An oft-cited study that seemed to show improved cognition among men who used a testosterone gel was too small -- involving only 19 men -- to be considered persuasive. Endocrinologists agree that the best evidence showing a benefit for TRT is increased muscle mass; a common complaint of aging men is diminished strength. Bhasin studied testosterone’s effect on muscular mass in a 1996 study that he thought would dissuade athletes from using the hormone. “I was so surprised by the data,” he says. “If I were a meat producer I’d be ecstatic, because it clearly increases muscle production. But it’s unknown whether this translates into lower risk of falls, a better quality of life.”
Clinicians mostly pin their hopes on the benefits experienced by young men who have extremely low levels of testosterone because of known disease, as well as an epidemiological study that suggested a link to declining function with age. They are encouraged by the potential to battle dementia and ease frailty in men 65 and older.
Many doctors have been impressed by patient reports of high energy and a greater sense of well-being. Dr. Lester Lee, a Huntington Beach internist, said about one-third of the male patients in his family practice are on TRT. He describes the results as “phenomenal” and says patients tell him, “I have more sparkle; my libido has gone up.”
But such changes are difficult to measure, researchers said, particularly without controls to help curb the placebo response and careful analyses of mood. Testosterone has increased libido in some controlled studies, and there is some evidence that the hormone may influence erectile function. Most endocrinologists, however, have concluded that once a certain level of the hormone is present, a higher amount doesn’t boost sexual interest or activity.
Data on testosterone’s potential harm are just as thin, specialists say. Since the hormone is known to feed prostate tumors, physicians’ biggest worry is that it may stimulate the growth of tiny existing cancers. Many older men already have microscopic tumors in their prostate that might not otherwise become dangerous.
Further, several studies have identified a slight increase in levels of PSA -- prostate specific antigen, which is used as a marker to detect cancer -- and prostate size after testosterone supplementation.
“There’s reason for some optimism if you limit the treatment to men whose testosterone is really low,” says Dr.
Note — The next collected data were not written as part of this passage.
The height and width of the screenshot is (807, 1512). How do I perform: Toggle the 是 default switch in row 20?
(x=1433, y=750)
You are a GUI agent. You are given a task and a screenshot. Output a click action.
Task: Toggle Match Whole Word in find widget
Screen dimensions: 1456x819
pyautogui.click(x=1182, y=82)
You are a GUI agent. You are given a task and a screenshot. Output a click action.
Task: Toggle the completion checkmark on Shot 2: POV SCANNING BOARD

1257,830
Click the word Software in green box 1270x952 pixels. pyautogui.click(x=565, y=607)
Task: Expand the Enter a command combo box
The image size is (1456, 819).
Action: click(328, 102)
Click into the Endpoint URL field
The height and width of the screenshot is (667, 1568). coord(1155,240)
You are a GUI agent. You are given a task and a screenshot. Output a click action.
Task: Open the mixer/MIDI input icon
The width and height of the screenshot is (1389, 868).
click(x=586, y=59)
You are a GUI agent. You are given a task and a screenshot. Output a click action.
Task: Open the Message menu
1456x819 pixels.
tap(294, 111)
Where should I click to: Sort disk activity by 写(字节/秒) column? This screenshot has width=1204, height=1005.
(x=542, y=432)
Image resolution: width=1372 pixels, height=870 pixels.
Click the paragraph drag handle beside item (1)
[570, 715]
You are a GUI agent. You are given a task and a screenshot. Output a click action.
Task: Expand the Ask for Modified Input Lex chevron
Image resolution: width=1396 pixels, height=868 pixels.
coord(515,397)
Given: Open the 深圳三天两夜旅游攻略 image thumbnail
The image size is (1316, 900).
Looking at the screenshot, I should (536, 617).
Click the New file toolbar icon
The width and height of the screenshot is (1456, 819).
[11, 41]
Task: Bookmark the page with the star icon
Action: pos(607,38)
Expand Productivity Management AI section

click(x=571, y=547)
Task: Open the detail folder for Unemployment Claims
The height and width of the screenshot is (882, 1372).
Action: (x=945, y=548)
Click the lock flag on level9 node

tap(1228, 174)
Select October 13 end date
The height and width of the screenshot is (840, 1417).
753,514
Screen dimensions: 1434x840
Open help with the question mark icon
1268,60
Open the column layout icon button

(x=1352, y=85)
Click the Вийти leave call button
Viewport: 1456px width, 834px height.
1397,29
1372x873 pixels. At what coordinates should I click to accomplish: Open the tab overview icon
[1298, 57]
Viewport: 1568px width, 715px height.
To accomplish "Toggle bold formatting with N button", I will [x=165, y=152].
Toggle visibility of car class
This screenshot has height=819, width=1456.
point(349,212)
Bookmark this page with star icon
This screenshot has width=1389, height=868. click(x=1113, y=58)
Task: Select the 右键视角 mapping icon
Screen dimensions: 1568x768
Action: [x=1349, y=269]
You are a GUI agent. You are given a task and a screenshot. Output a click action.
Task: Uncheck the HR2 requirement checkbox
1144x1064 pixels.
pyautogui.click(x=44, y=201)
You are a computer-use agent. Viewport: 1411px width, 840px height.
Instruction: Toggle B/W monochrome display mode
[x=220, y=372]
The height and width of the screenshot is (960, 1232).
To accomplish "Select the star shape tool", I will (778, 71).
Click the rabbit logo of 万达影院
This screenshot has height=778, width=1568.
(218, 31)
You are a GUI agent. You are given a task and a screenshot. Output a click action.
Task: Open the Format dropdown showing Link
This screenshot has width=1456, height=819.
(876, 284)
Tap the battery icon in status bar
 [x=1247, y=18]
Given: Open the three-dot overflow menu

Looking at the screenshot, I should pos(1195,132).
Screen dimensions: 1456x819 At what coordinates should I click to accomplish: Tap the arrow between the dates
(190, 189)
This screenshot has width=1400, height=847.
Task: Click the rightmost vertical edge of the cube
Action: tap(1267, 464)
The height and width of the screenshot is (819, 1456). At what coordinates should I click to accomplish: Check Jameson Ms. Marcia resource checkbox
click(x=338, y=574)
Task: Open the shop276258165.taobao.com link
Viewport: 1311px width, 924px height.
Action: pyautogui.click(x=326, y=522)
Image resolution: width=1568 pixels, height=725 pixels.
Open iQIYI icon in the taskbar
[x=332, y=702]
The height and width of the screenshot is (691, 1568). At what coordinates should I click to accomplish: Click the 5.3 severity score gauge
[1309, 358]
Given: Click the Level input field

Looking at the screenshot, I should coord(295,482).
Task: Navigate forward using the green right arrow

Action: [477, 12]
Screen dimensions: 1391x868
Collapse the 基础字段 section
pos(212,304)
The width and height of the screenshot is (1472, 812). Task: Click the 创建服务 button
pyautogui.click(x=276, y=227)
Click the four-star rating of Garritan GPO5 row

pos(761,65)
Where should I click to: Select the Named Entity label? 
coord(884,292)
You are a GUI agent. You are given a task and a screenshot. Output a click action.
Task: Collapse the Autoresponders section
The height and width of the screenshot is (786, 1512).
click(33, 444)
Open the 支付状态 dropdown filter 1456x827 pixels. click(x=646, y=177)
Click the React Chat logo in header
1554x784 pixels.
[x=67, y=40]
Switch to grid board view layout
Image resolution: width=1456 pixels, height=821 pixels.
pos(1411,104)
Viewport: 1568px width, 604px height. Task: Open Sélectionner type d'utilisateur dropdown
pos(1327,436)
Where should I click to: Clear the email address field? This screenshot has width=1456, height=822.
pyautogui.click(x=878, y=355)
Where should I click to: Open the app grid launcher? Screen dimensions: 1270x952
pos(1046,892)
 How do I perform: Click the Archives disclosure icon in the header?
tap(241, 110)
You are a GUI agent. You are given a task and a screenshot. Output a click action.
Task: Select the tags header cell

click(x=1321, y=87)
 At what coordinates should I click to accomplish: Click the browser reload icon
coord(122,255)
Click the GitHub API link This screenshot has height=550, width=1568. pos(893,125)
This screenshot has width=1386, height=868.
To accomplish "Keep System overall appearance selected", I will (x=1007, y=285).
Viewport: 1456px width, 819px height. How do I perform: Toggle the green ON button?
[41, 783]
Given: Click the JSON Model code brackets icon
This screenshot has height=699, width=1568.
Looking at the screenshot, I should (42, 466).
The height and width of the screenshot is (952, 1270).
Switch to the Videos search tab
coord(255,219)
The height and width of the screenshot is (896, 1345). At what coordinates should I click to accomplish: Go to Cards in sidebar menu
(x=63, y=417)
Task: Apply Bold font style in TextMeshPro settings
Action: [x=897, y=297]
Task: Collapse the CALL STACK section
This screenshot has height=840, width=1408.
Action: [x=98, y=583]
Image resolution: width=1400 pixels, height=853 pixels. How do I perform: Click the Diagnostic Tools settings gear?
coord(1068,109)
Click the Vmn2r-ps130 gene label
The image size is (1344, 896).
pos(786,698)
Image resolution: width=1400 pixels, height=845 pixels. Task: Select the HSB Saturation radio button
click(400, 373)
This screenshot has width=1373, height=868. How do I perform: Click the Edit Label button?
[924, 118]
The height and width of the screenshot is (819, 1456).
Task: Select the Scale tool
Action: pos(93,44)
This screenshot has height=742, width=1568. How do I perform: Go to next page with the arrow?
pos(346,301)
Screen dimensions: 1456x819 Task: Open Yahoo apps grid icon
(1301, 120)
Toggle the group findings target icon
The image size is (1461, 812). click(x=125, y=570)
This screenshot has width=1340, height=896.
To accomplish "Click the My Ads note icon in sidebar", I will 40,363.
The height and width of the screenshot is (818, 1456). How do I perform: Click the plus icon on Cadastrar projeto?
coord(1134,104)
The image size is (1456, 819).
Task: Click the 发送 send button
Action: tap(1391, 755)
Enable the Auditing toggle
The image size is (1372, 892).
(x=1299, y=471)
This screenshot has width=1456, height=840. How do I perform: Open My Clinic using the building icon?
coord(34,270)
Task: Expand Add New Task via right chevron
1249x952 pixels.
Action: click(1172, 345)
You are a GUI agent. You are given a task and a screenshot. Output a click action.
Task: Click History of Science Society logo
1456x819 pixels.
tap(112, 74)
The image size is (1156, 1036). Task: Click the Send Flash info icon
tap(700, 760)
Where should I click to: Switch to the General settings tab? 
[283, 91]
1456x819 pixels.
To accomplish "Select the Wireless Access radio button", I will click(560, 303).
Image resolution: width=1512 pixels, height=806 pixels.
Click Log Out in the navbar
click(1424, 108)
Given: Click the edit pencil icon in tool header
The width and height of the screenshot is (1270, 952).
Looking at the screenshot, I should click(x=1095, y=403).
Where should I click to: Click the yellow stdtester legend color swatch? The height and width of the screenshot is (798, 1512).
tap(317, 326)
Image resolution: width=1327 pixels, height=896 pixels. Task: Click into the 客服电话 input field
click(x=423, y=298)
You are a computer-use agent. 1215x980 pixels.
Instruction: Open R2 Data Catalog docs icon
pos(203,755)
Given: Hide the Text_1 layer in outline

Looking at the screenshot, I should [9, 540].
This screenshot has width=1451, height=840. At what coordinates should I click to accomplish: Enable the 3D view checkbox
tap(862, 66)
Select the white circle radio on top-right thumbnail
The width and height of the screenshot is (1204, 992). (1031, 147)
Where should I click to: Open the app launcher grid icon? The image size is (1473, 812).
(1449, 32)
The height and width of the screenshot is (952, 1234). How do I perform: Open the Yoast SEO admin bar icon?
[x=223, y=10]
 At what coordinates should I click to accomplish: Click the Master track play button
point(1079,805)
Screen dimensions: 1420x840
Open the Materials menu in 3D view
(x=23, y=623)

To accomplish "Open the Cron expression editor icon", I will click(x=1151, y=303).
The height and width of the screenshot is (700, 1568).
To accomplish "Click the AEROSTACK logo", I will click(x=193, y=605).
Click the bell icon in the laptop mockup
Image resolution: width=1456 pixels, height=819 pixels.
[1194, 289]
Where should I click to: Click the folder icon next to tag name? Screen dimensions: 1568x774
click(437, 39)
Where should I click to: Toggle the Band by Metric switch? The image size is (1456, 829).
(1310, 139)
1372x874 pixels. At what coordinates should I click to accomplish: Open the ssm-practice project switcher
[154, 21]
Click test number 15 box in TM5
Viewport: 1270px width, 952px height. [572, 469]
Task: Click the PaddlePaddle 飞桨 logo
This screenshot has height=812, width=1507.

Mitchell Harman, director of the Kronos Longevity Research Institute in Phoenix. But many men in their 50s and 60s are looking for an easy way to stave off tiredness, depression, loss of libido and general midlife crisis.
“People start to notice they don’t have the energy they did at 25 and they want to do something about it,” he says. “The best approach is good nutrition and exercise, but they want a magic bullet.”